- [Exercise 1]
Decide whether each statement below agrees with the text on crowd-sourced data in emergencies, and answer yes or no with the deciding words of the text quoted exactly. (a) Incident response agencies have already adopted crowd-sourced data. (b) Incoming Tweets could be shown as points on a map. (c) Virtual USA is a program of a non-governmental organization.
- [Exercise 2]
Repeat word for word the part of the text on crowd-sourced data in emergencies starting at "Despite the benefits" and ending at "some cultural resistance.".

Despite the benefits of collecting crowd-sourced data during an emergency, it has not yet been adopted by incident response agencies for a variety of reasons. Many in the incident response community are reticent to social media data a valid information source. In large part, this is due to the difficulty in vetting the potentially vast amounts of data during a major operation. The inability to process this information, in turn, raises other issues for decision-makers, including potential liability concerns. To a lesser degree, the incident response community is steeped in tradition, with a strong proclivity to favor only proven methods and tools for the conduct of their mission. Dramatically divergent concepts are likely to meet with some cultural resistance.
For agencies to begin using social media and other types of sensory data for early warning and response, several changes must occur. First, rather than constantly monitoring Tweetdeck or similar other tools and attempting to physically sift through the data that is rapidly coming in from social media, news wires, etc., imagine if a predetermined aggregation and filtering mechanism could automatically filter through the information and geographically map it so you could look at all the information in context to an event as it unfolds. Incoming Tweets and sensory data could then be visualized as points on a map, and additional tools could enable you to pull in relevant information from other sources including government agencies, public information offices, and non-governmental organizations. This information too could be automatically sorted and mapped for further analysis. Additional tools could then enable more rapid and accurate analysis of the information allowing for efficient and effective decision making. Virtual USA, the Department of Homeland Security’s flagship program, sponsored by the White House Open Government Initiative and DHS Secretary Napolitano, has already made these concepts a reality.

- [Stored data]
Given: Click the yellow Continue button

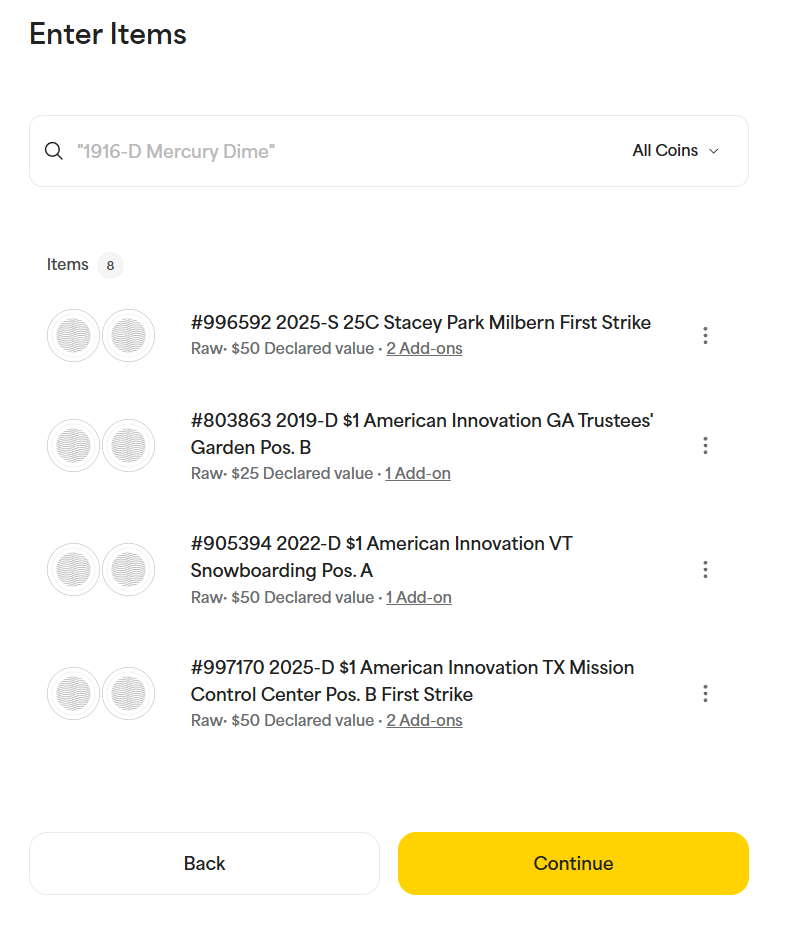Looking at the screenshot, I should click(573, 863).
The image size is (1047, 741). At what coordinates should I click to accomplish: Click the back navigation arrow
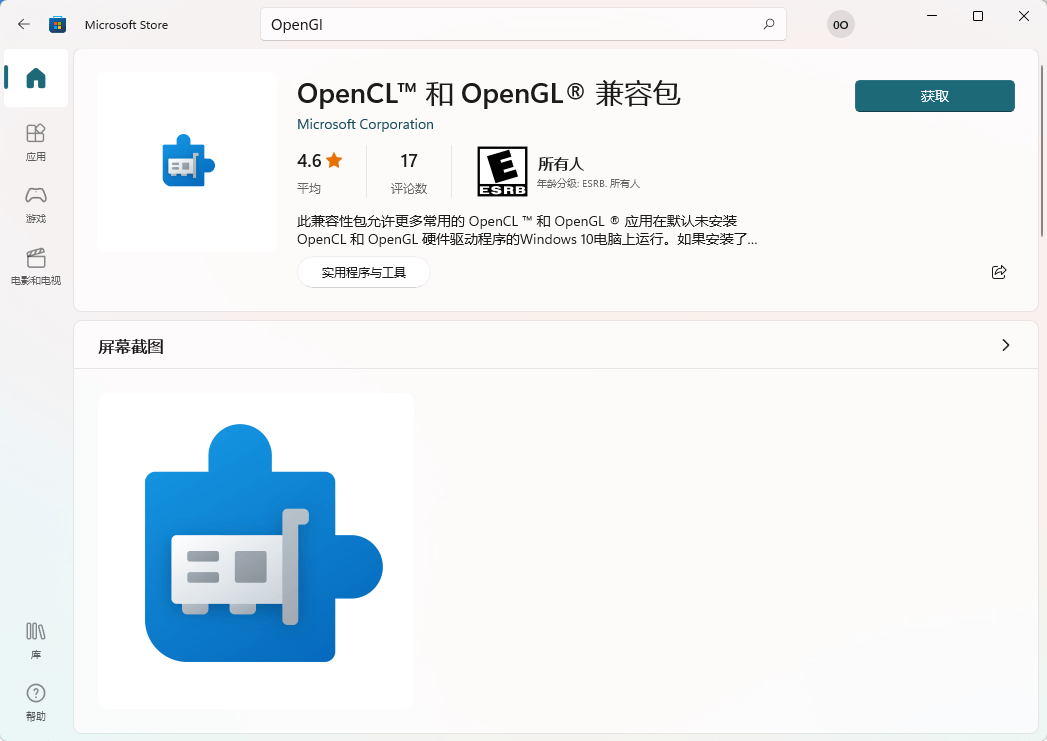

- [Written solution 1]
(a) No: "it has not yet been adopted by incident response agencies for a variety of reasons"
(b) Yes: "Incoming Tweets and sensory data could then be visualized as points on a map"
(c) No: "Virtual USA, the Department of Homeland Security’s flagship program"

- [Written solution 2]
Despite the benefits of collecting crowd-sourced data during an emergency, it has not yet been adopted by incident response agencies for a variety of reasons. Many in the incident response community are reticent to social media data a valid information source. In large part, this is due to the difficulty in vetting the potentially vast amounts of data during a major operation. The inability to process this information, in turn, raises other issues for decision-makers, including potential liability concerns. To a lesser degree, the incident response community is steeped in tradition, with a strong proclivity to favor only proven methods and tools for the conduct of their mission. Dramatically divergent concepts are likely to meet with some cultural resistance.